Life After Covid-19: How Has the Pandemic Affected Independent Booksellers?

Photo Courtesy: Hollie Adams/Bloomberg via Getty Images

Back in March 2020, bookstores, along with other non-essential businesses across the U.S., abruptly shut their doors in order to help contain the spread of the emerging COVID-19 pandemic and keep both employees and the public safe. Almost overnight, indie booksellers started devising new and creative ways to reach their readers and customers — lit events and book clubs moved to Zoom, online book orders surged and contactless curbside pickup became the new normal.
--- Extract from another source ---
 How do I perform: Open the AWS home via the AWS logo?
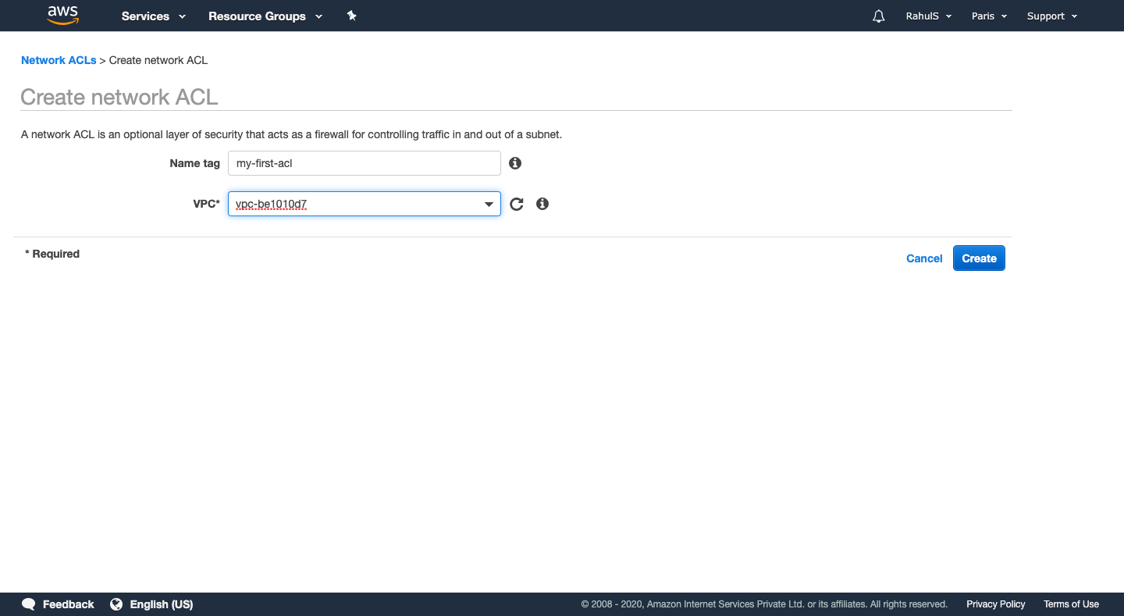point(62,15)
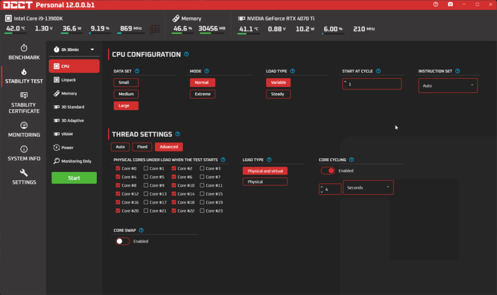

In the months that followed, bookstores had to contend with the same financial uncertainty that has affected a large portion of small businesses across the U.S. While some indie bookstores have been kept alive by PPP loans, GoFundMe campaigns and other forms of community support, hundreds of small bookstores across the country have been forced to shut down permanently due to revenue hits, the inability to secure PPP funding, and the costs associated with repeatedly reopening and closing in response to ever-shifting public health guidelines.

Now that the COVID-19 pandemic appears to be letting up in the U.S., surviving indie bookstores are ready for support. Even well-established and historic bookstores like City Lights Bookstore in San Francisco and Powell's Books in Portland, OR, have found it challenging to sustain enough revenue through online sales and donations to retain employees and keep the lights on. Instore shopping will provide more stability for independent bookstores.

With over 50% of the population having received at least one dose of a COVID-19 vaccine, in-store shopping is starting to become the norm again. Bookstores are receiving clearance to increase the capacity of shoppers allowed indoors. Shopping for books may look different in a post-pandemic world, but if there’s one thing the pandemic taught us, there is never a bad time to buy books.